【8月5日 嘘】
塚本には奥さんと子供がいるのを知ったのは、3度ほど身体を重ねた後であった。本人から打ち明けられたのではなく、会社の同期の子が話していたのを聞いてしまった。そのことを信じられず、その日の夜にメッセージで訊こうと思ったが、手が震えて結局できないでいた。

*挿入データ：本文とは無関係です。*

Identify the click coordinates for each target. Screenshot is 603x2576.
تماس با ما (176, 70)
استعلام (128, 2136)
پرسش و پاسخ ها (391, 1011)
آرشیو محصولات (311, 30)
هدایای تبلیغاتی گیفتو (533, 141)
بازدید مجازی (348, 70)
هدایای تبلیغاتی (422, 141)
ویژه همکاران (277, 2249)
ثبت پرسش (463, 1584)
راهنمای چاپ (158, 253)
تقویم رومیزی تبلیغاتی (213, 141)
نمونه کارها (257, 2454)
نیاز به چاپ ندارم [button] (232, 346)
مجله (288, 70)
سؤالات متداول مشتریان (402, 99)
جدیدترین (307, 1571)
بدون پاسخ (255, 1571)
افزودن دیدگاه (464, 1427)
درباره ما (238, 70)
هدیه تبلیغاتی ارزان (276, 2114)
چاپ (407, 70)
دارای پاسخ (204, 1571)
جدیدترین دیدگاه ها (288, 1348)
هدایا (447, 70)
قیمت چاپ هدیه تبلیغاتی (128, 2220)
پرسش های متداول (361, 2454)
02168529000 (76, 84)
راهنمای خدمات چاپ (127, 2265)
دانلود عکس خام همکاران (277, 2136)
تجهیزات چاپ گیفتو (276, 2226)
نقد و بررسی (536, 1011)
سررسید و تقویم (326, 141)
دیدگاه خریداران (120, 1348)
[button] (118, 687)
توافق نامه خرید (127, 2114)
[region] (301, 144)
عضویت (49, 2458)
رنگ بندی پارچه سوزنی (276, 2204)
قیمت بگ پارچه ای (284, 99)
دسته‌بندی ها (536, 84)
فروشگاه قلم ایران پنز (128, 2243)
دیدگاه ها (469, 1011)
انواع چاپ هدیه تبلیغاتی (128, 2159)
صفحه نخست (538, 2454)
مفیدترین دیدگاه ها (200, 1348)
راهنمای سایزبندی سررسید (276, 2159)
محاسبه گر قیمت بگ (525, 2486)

二人で居るときに塚本に聞いたら、「そうだよ、だから土日は基本会えないんだよね。ごめんよ」と悪びれもなく言われてしまった。
その場で無理して、気丈なふりをした。
だけど、何もかも分かっていた塚本は後ろから抱きしめてきた。
「あのさ、苺依。ちゃんと好きだよ。本当に」
ほんとうに?
「二人の時間を大事にしたい。もっと苺依を知りたい」
知って、大事にして、もっと。
「苺依の前だけなんだ」
私の前だけ?
「俺は誰の前に居ても、ほんとうの自分を見せられない。いつも誰かが、俺じゃない俺を求めていると気づく。俺は演じ続けなきゃならない。舞台の上にいるだけなんだよ。一人で」
塚本がどんな表情なのか、苺依には分からない。なのに、その湿り気のある声に騙されて、苺依は振り返り塚本の背中に腕を回した。
「だから、びっくりしているんだ。苺依の前では嘘をついてない。嘘の自分じゃなくて、とても情けない自分で居られる」
そう言うと、塚本はさっきより強く抱きしめてくれた。
「かっこ悪いですね」
苺依は腕を解いて、塚本に唇を重ねた。
その時、きっと自分ならこの人のことをと思ってしまったのだろう。